Adolphe Minkoa She : la citoyenneté multiethnique
Adolphe_Minkoa_She: pour une citoyenneté... par Spidh-Org
Adolphe Minkoa She est professeur et doyen de la faculté des Sciences juridiques et politiques de l’Université de Yaoundé II. Il est également chargé dans cette université de la coopération et des relations avec les entreprises.

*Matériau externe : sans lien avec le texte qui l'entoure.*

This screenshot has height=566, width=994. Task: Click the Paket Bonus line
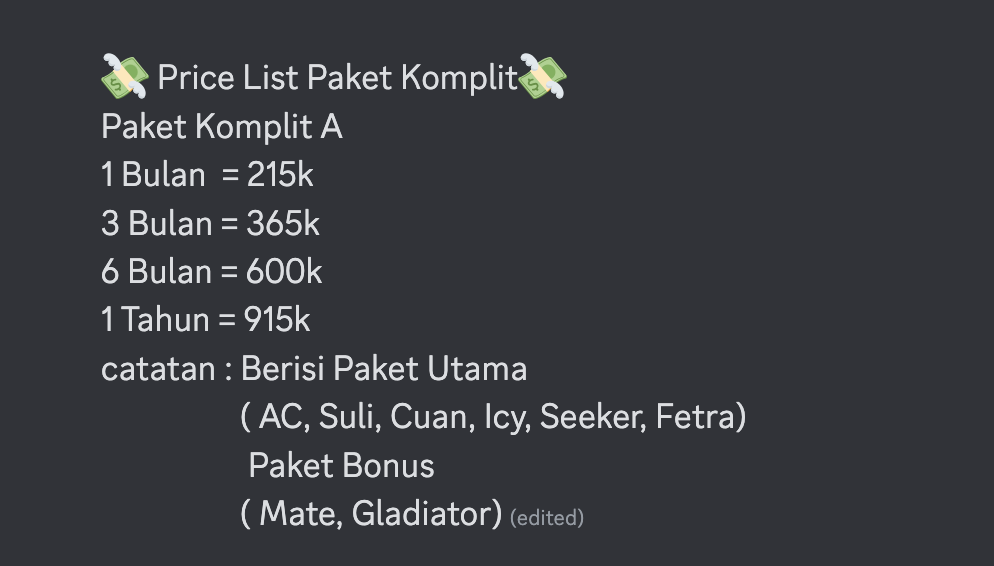[x=342, y=466]

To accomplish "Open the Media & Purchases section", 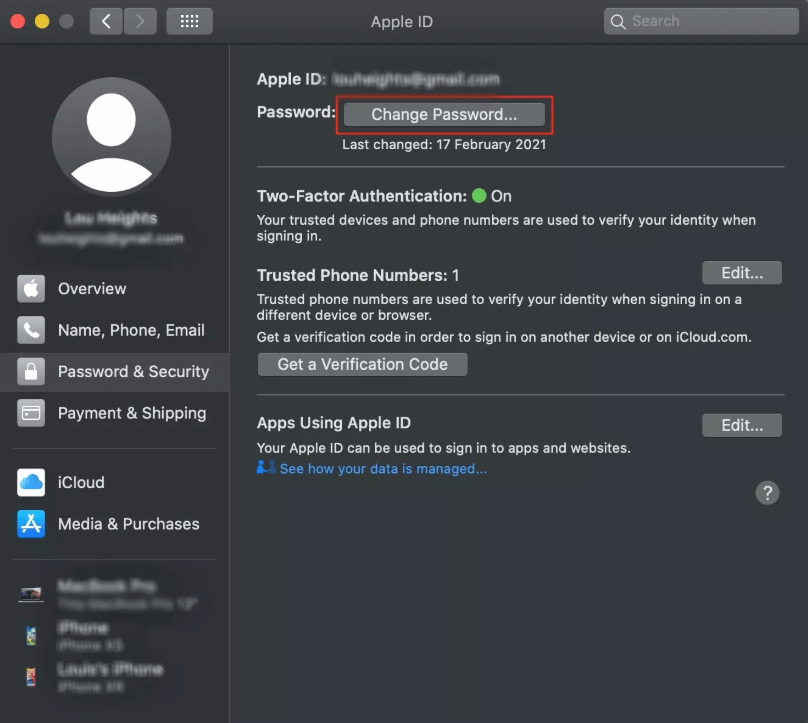I will [x=128, y=524].
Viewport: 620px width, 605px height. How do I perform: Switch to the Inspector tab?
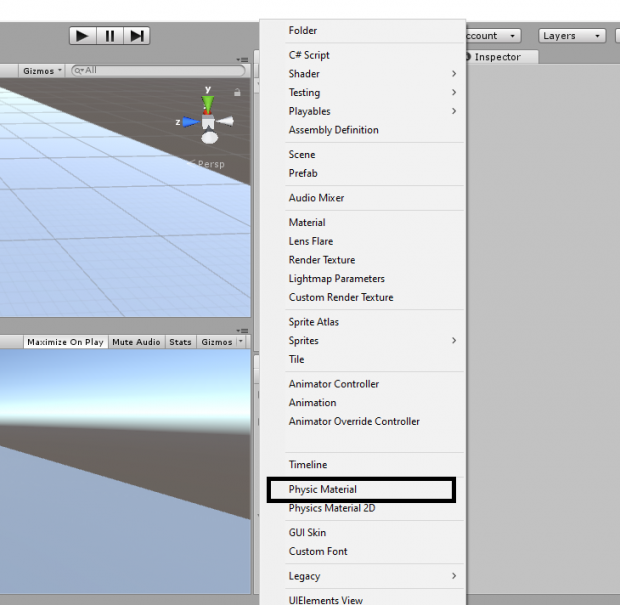click(x=497, y=57)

Au 4ème Forum Mondial des droits de l’Homme de Nantes, Adolphe Minokoa She a proposé une réflexion sur le thème de la construction de la citoyenneté dans les pays à forte dimension ethnique à travers le cas du Cameroun. Il a plaidé pour une reconnaissance d’une nouvelle forme de citoyenneté de type multiethnique.
La diversité ethnique est une caractéristique sociologique de nombreux Etats africains. On ne recense pas moins de 240 ethnies au Cameroun. Or depuis l’indépendance du pays (le 1er janvier 1960), le pouvoir central s’applique à faire émerger une citoyenneté commune qui est censé faire abstraction de la diversité ethnique. Adolphe Minkoa She note que cet effort a été appelé la « mystique de l’unité nationale ». L’Etat s’efforce d’inculquer à ses citoyens qu’ils sont Camerounais avant que d’être Bamiléké, Beti, Bassa ou encore Sawa. Mais dans la pratique, Adolphe Minkoa She fait remarquer que les Camerounais réagissent d’abord à leur allégeance ethnoculturelle au détriment de leur allégeance à l’Etat.
Une telle situation invite à réfléchir sur une autre forme de citoyenneté plus adaptée à ce contexte.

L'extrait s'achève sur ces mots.